Problem statement: Starting at the line containing "The width and" and ending at the line containing "Action: pyautogui.click(x=1002, y=411)", rewrite those records with "dropdown" replaced by "menu" and everything else unchanged. Reproduce only those lines, and omit the pictures.

Input rows:
□ □ □ □
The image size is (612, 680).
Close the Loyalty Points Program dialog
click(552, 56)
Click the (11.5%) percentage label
□ □ □ □
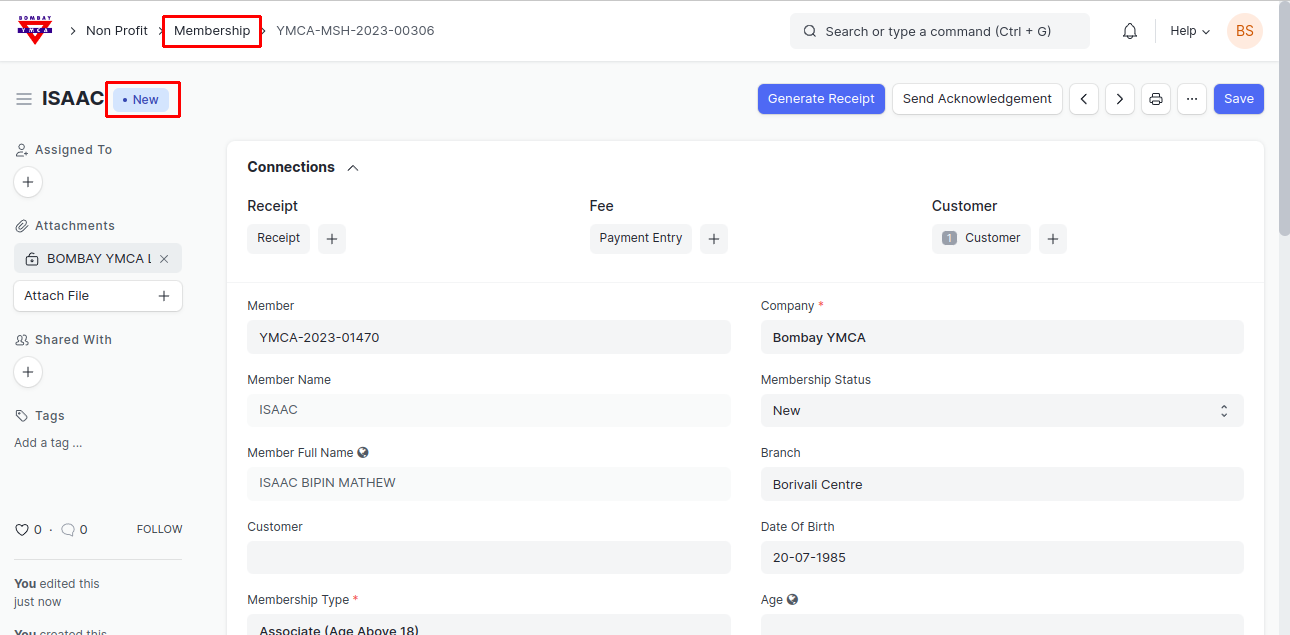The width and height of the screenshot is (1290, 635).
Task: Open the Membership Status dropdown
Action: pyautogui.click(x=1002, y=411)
□ □ □ □
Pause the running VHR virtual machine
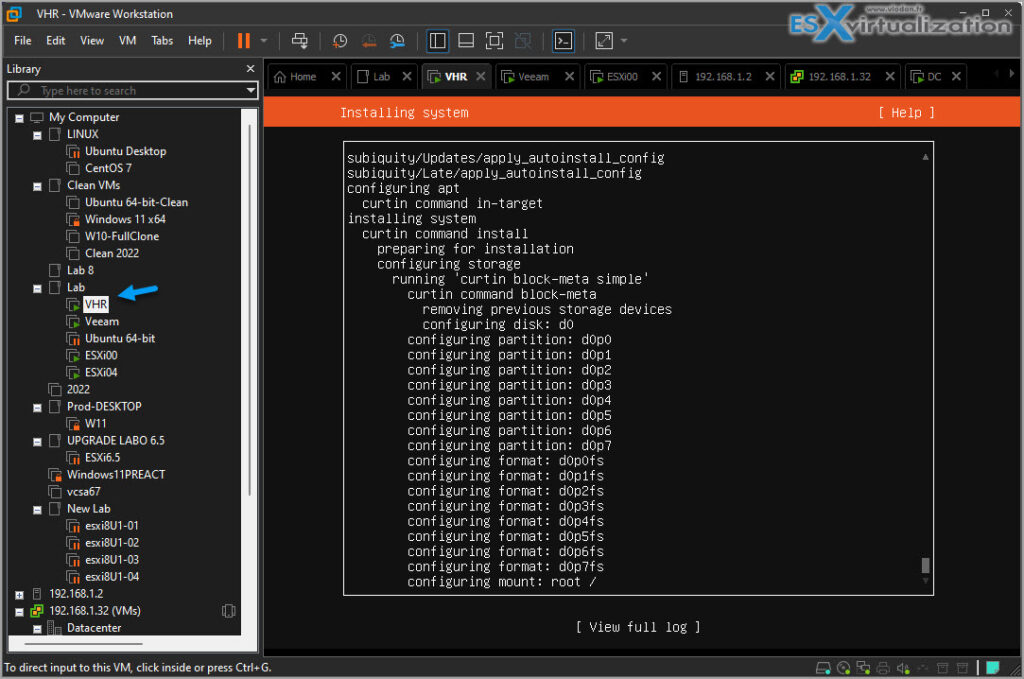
□ □ □ □
Worked answer:
The width and height of the screenshot is (1290, 635).
Task: Open the Membership Status menu
Action: pyautogui.click(x=1002, y=411)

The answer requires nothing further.